Auch bei der x-ten Nachfrage zu seiner plötzlich haushohen Favoritenrolle bei den French Open ließ sich Alexander Zverev nicht locken. „Ich weiß nicht, wie oft ich das jetzt noch sagen soll. Ich spiele gegen Frenkie de Jong – und der Rest interessiert mich nicht“, sagte der Deutsche.

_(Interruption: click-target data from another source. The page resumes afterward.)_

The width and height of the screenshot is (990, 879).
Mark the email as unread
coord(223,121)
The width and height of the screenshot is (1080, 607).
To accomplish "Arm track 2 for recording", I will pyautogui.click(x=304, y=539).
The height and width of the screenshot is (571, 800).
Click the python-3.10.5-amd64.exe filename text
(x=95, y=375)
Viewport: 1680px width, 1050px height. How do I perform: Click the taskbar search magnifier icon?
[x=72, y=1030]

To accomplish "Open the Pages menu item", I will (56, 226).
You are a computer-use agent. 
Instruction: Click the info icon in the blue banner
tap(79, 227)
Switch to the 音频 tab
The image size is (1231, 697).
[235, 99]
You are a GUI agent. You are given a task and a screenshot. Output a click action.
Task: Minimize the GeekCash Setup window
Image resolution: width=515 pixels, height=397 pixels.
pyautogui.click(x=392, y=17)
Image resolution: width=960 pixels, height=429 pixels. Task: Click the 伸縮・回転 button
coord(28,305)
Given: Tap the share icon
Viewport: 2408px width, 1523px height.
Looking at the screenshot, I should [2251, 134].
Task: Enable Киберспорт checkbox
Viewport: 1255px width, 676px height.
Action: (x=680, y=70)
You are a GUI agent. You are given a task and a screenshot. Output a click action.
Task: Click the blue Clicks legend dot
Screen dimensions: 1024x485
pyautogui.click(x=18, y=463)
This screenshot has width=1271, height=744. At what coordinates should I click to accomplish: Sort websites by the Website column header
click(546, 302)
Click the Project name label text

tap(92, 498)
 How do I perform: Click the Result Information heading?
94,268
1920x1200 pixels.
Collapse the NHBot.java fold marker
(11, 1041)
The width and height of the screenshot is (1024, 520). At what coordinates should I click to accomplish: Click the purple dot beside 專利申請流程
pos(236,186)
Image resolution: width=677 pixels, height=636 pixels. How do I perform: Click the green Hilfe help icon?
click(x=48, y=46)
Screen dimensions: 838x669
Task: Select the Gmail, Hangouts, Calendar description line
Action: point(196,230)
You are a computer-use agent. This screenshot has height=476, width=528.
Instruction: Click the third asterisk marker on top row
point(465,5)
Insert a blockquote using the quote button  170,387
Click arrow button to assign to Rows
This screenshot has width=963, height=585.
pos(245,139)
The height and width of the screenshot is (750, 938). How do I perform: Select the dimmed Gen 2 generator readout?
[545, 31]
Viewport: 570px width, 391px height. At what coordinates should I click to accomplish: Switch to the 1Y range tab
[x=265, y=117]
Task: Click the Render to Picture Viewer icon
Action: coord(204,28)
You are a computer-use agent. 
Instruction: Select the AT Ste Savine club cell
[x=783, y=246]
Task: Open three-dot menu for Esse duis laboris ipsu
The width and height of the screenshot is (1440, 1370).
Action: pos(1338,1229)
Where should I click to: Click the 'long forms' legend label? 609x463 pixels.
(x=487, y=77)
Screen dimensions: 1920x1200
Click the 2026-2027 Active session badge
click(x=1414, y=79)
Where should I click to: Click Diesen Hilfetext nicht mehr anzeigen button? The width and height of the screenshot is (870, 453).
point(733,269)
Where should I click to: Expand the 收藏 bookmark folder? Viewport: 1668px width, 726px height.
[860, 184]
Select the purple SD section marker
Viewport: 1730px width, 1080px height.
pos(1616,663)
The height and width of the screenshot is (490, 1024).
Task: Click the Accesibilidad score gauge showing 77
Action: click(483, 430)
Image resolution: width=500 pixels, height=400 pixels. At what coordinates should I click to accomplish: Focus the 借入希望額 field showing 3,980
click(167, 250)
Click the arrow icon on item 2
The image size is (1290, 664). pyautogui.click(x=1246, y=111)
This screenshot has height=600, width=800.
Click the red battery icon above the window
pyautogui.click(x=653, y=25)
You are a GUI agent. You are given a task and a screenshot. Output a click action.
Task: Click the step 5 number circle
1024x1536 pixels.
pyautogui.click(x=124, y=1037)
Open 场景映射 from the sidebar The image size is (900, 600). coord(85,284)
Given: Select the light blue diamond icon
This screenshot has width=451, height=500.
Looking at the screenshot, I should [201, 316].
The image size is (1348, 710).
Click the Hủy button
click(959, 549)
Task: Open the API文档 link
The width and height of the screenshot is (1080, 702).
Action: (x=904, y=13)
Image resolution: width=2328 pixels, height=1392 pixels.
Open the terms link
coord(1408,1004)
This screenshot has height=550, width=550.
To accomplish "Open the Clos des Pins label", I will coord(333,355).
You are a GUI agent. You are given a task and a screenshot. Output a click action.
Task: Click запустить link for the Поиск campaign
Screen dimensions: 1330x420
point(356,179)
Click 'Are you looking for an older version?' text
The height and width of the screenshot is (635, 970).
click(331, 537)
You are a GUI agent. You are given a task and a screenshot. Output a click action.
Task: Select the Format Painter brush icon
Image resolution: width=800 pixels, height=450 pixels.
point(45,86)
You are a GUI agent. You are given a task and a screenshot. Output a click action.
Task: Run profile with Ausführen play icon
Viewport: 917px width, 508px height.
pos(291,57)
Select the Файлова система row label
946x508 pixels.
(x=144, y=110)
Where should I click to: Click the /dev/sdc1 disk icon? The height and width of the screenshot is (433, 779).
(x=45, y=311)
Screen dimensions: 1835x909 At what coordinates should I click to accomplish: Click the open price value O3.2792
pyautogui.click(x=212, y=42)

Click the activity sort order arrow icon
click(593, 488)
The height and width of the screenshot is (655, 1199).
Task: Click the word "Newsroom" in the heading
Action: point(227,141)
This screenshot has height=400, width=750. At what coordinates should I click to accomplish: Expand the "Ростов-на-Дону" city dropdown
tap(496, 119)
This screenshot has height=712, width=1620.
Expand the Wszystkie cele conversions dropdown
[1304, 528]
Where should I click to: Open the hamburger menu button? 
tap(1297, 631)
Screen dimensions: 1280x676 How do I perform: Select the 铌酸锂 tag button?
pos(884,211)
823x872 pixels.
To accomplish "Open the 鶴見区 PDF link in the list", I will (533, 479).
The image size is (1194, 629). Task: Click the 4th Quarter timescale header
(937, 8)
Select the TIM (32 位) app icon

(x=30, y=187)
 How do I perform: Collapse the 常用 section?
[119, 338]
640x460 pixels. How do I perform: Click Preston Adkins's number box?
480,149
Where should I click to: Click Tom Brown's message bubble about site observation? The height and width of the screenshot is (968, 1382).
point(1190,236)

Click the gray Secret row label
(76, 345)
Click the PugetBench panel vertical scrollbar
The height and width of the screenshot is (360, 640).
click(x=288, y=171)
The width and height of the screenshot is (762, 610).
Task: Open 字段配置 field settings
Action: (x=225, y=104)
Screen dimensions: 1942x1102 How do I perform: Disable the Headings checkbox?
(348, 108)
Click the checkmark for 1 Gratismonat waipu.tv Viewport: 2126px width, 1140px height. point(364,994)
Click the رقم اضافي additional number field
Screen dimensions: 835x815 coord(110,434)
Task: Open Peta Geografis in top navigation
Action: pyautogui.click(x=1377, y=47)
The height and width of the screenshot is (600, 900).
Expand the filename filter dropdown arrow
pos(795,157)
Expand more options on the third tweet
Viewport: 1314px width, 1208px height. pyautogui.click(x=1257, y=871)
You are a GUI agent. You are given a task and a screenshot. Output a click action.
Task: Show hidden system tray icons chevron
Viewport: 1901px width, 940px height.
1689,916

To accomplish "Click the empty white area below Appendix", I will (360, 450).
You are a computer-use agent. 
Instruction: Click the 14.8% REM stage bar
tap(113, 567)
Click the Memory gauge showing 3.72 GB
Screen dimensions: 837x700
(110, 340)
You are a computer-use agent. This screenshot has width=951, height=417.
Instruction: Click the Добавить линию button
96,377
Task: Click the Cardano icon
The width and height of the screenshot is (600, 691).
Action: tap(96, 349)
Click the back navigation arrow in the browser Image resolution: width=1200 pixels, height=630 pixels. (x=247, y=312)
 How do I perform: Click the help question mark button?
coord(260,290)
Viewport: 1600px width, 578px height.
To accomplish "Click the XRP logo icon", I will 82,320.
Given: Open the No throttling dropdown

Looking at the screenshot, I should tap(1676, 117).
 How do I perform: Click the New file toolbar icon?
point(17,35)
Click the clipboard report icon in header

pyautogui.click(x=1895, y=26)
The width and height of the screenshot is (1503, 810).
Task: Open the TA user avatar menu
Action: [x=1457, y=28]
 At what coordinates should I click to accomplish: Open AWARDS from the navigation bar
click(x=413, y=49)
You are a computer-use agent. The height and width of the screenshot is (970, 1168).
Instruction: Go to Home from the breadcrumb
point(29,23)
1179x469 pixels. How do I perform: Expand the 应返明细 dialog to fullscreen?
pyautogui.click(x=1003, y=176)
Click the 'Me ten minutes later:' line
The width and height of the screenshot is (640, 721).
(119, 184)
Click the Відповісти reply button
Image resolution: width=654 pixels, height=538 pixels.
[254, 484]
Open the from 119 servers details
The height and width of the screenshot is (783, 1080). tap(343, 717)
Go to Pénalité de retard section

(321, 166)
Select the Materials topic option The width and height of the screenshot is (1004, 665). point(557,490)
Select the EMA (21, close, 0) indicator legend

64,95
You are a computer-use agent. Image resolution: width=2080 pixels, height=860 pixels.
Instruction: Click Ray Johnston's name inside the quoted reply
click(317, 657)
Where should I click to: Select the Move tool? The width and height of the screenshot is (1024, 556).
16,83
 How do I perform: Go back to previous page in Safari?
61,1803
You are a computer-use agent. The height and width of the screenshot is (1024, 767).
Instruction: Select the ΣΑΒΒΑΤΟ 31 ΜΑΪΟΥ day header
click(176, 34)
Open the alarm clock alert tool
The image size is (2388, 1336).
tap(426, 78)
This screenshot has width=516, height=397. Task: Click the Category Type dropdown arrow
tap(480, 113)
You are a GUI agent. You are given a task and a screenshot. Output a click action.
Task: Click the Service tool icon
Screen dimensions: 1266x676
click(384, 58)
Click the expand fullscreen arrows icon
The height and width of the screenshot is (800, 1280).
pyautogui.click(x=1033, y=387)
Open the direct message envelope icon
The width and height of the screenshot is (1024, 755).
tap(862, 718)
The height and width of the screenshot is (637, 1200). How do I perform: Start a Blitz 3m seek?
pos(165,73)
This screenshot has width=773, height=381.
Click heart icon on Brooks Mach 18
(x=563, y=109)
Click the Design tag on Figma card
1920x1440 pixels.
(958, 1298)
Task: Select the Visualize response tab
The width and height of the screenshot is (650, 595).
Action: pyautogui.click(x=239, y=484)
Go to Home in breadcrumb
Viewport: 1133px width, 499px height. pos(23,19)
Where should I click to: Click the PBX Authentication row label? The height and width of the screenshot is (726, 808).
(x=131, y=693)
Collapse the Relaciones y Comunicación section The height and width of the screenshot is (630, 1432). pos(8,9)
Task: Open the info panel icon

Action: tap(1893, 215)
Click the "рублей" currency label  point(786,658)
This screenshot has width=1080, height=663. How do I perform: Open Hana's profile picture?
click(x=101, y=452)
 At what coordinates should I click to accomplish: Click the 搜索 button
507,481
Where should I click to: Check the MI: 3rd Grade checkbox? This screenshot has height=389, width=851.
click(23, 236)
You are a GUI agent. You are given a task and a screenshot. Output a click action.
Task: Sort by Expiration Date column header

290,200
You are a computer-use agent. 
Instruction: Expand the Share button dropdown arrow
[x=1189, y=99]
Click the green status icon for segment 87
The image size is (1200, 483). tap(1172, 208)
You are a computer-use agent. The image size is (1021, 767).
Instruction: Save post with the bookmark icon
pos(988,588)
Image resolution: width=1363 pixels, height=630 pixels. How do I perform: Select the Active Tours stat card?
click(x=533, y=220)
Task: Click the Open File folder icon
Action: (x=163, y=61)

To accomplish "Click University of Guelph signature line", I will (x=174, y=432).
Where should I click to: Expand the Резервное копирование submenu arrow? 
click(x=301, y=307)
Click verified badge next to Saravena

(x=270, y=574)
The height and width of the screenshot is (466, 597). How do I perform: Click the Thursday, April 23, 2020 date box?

Dass er dabei den Vornamen seines Achtelfinalgegners Jesper de Jong mit dem des niederländischen Fußballprofis verwechselte, könnte der Uhrzeit geschuldet gewesen sein. Denn erst um nach halb zwei in der Nacht trat er vor die Presse, um über sein 6:4, 6:3, 5:7 und 6:2 im Drittrundenmatch gegen den Franzosen Quentin Halys zu sprechen. Und über das verrückte Favoritensterben bei den French Open.
Tür zum Titel weit offen
Zverev ist nun der heißeste Anwärter auf den Titel in diesem Jahr in Roland Garros, nachdem am Freitag auch Grand-Slam-Rekordchampion Novak Djokovic ausgeschieden war. Der 39-jährige Serbe verlor nach einer 2:0-Satzführung gegen den brasilianischen Teenager Joao Fonseca (19) mit 6:4, 6:4, 3:6, 5:7 und 5:7.
Tags zuvor hatte sich der Weltranglistenerste Jannik Sinner aus Italien nach einem körperlichen Einbruch in der zweiten Runde verabschiedet. Der spanische Titelverteidiger Carlos Alcaraz ist wegen einer Verletzung erst gar nicht am Start.